Required action: If a picture appears in the records, skip it; copy everything else exactly.

Information provided:
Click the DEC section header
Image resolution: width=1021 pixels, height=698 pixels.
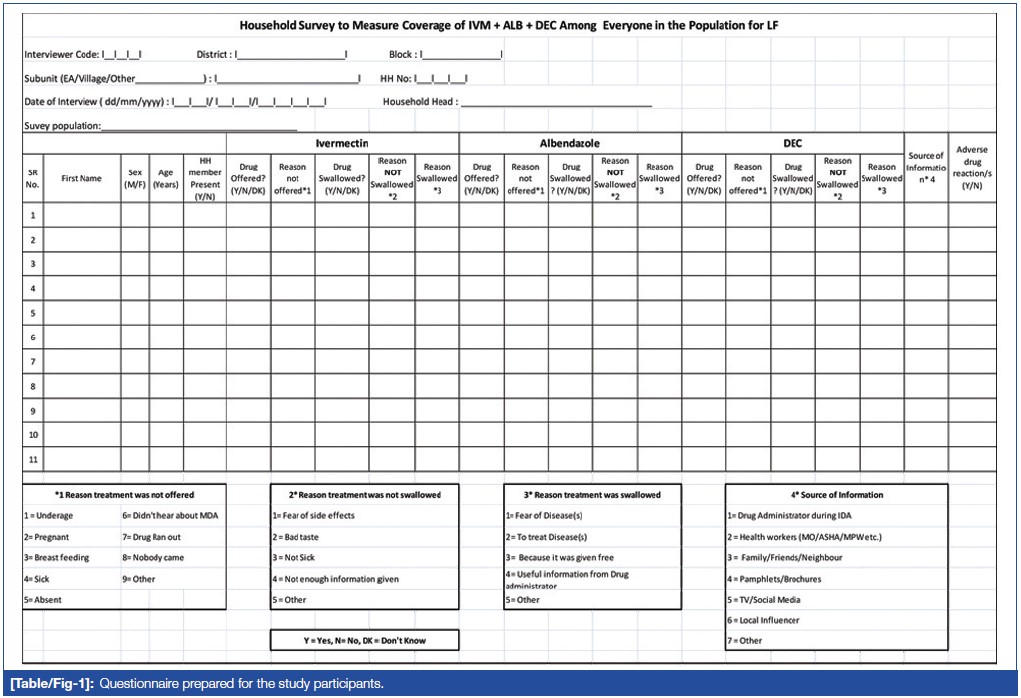click(793, 144)
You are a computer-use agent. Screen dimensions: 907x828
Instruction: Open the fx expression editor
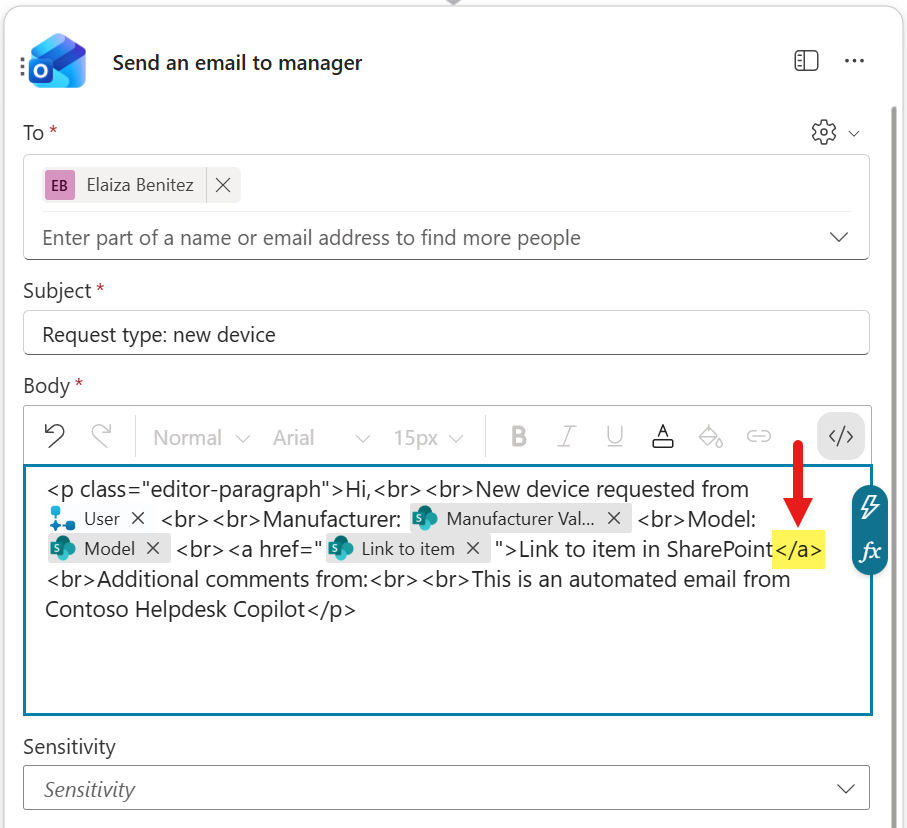(870, 551)
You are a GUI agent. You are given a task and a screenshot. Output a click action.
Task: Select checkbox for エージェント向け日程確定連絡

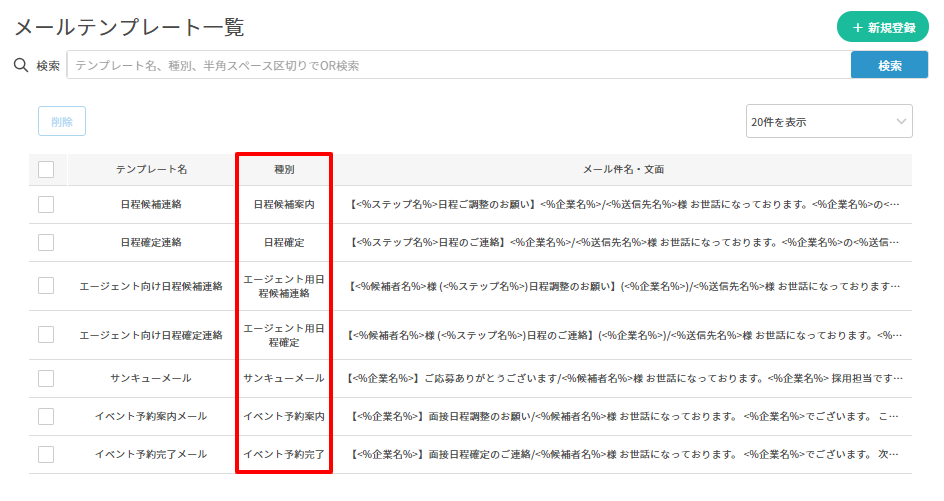coord(46,335)
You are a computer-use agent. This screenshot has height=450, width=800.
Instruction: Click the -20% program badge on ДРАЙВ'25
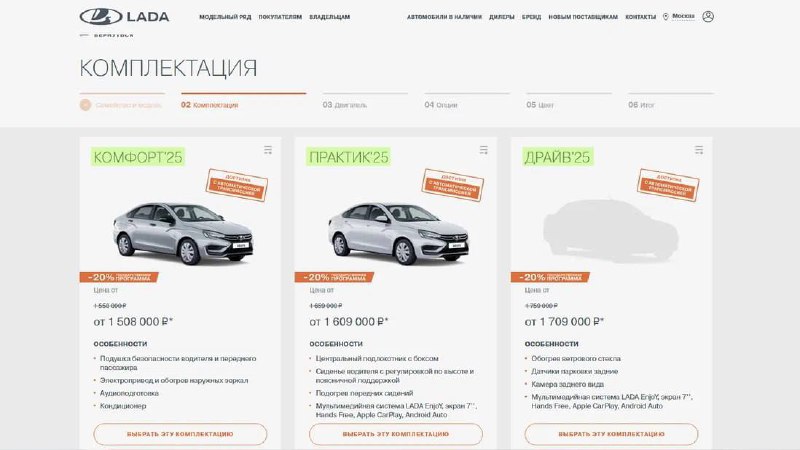coord(550,277)
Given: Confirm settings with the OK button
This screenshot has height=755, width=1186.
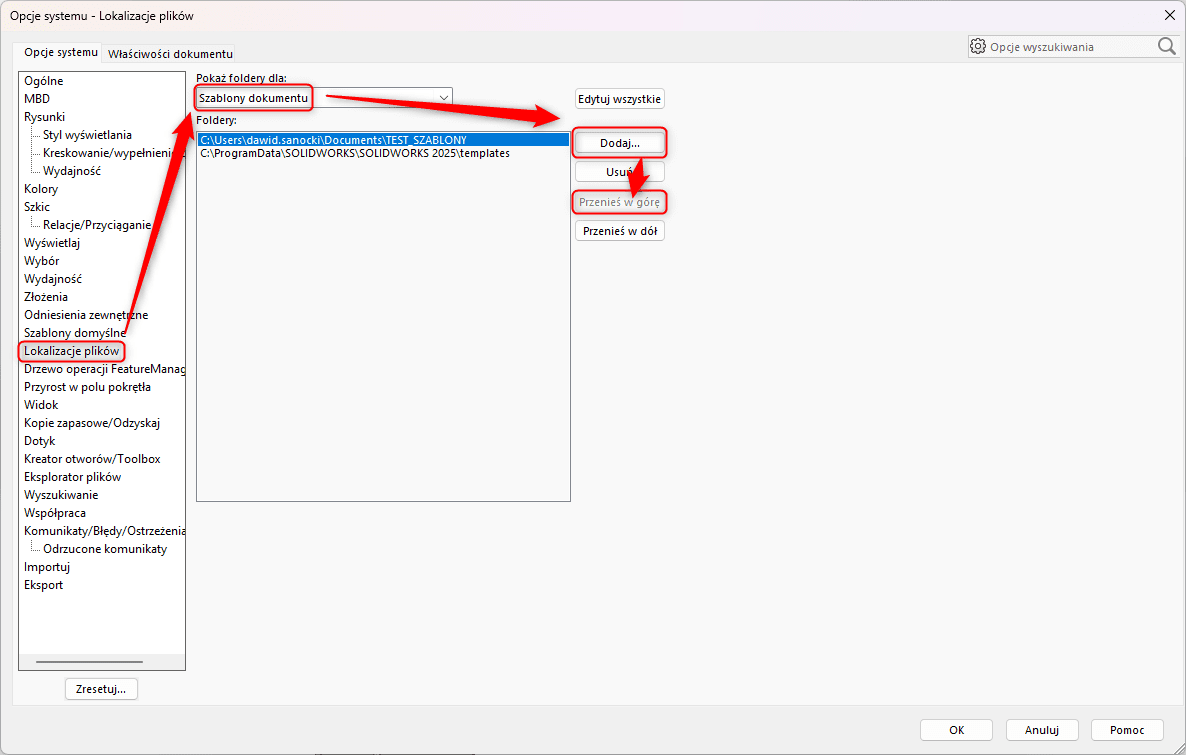Looking at the screenshot, I should (956, 730).
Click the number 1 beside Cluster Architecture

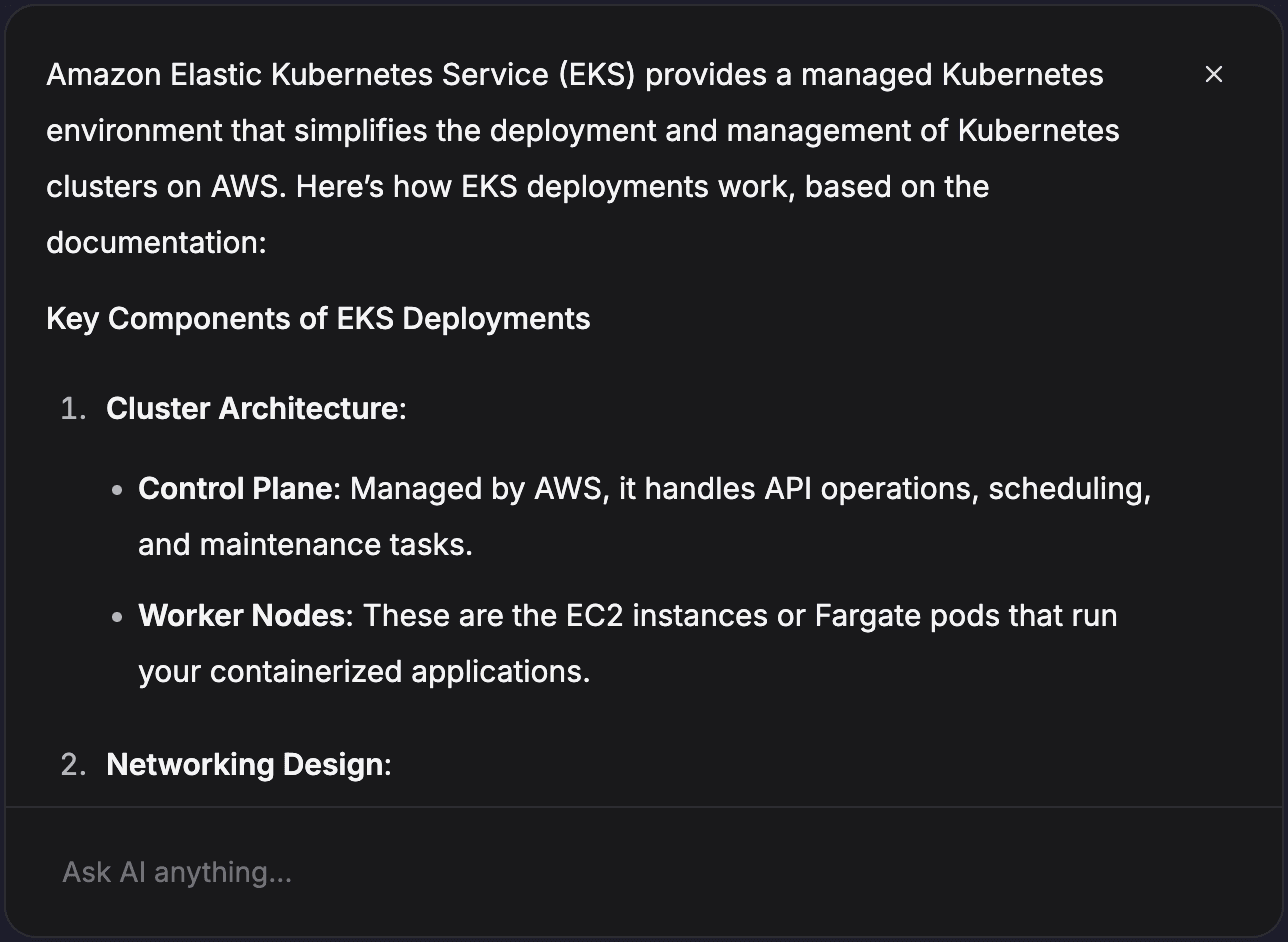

Finished exercise:
Click the DEC section header
Image resolution: width=1021 pixels, height=698 pixels.
click(793, 144)
You are a computer-use agent. Screen dimensions: 907x828
Instruction: Open the fx expression editor
(870, 551)
You are a GUI agent. You are given a task and a screenshot. Output a click action.
Task: Select checkbox for エージェント向け日程確定連絡

coord(46,335)
You are a computer-use agent. This screenshot has height=450, width=800.
Instruction: Click the -20% program badge on ДРАЙВ'25
coord(550,277)
Given: Confirm settings with the OK button
This screenshot has height=755, width=1186.
Looking at the screenshot, I should (956, 730).
Click the number 1 beside Cluster Architecture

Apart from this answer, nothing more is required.